La bisarrerie des évenemens qui met tant de contradiction dans la politique humaine, fit que le plus violent ennemi des papes fut le protecteur le plus sévere de ce tribunal.

L’empereur Fréderic II. accusé par le pape tantôt d’être mahométan, tantôt d’être athée, crut se laver du reproche en prenant sous sa protection les inquisiteurs ; il donna même quatre édits à Pavie eu 1244, par lesquels il mandoit aux juges séculiers de livrer aux flammes ceux que les inquisiteurs condamneroient comme hérétiques obstinés, & de laisser dans une prison perpétuelle ceux que l’inquisition déclareroit repentans. Fréderic II. malgré cette politique n’en fut pas moins persécuté, & les papes se servirent depuis contre les droits de l’empire des armes qu’il leur avoit données.

En 1255 le pape Alexandre III. établit l’inquisition en France sous le roi S. Louis. Le gardien des Cordeliers de Paris, & le provincial des Dominicains étoient les grands inquisiteurs. Ils devoient par la bulle d’Alexandre III. consulter les évêques, mais ils n’en dépendoient pas. Cette étrange jurisdiction donnée à des hommes qui font vœu de renoncer au monde, indigna le clergé & les laïques au point que bien-tôt le soulevement de tous les esprits ne laissa à ces moines qu’un titre inutile.

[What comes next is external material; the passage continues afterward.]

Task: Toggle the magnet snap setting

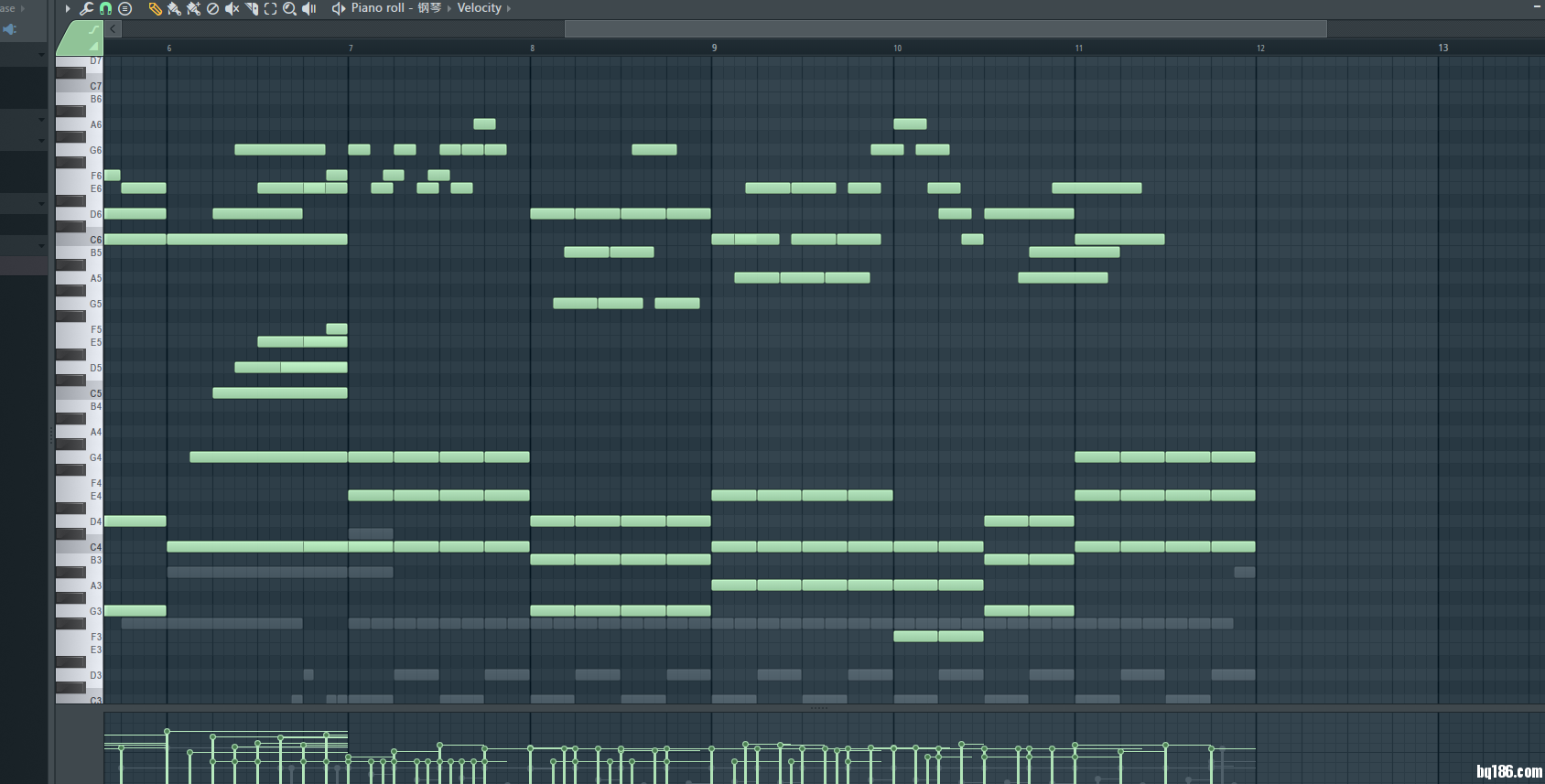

En Italie les papes avoient plus de crédit, parce que tout desobéis qu’ils étoient dans Rome, tout éloignés qu’ils en furent long-tems, ils étoient toujours à la tête de la faction Guelphe, contre celle des Gibelins. Ils se servirent de cette inquisition contre les partisans de l’empire ; car en 1302 le pape Jean XXII. fit procéder par des moines inquisiteurs, contre Mathieu Viscomti, seigneur de Milan, dont le crime étoit d’être attaché à l’empereur Louis de Baviere. Le dévouement du vassal à son suzerain fut déclaré hérésie ; la maison d’Est, celle de Malatesta furent traitées de même, pour la même cause ; & si le supplice ne suivit pas la sentence, c’est qu’il étoit plus aisé aux papes d’avoir des inquisiteurs que des armées.

Plus ce tribunal prenoit de l’autorité, & plus les évêques qui se voyoient enlever un droit qui sembloit leur appartenir, le reclamoient vivement ; cependant ils n’obtinrent des papes que d’être les assesseurs des moines.

Sur la fin du treizieme siecle en 1289, Venise avoit dejà reçu l’inquisition, avec cette différence, que tandis qu’ailleurs elle étoit toute dépendante du pape, elle fut dans l’état de Venise toute soumise au sénat. Il prit la sage précaution d’empêcher que les amendes & les confiscations n’appartinssent pas aux inquisiteurs. Il espéroit par ce moyen modérer leur zele, en leur ôtant la tentation de s’enrichir par leurs jugemens : mais comme l’envie de faire valoir les droits de son ministere, est chez les hommes une passion aussi forte que l’avarice, les entreprises des inquisiteurs obligerent le sénat long-tems après, savoir au seizieme siecle, d’ordonner que l’inquisition ne pourroit jamais faire de procédure sans l’assistance de trois sénateurs. Par ce réglement, & par plusieurs autres aussi politiques, l’autorité de ce tribunal fut anéantie à Venise, à force d’être éludée. Voyez Fra Paolo sur cet article.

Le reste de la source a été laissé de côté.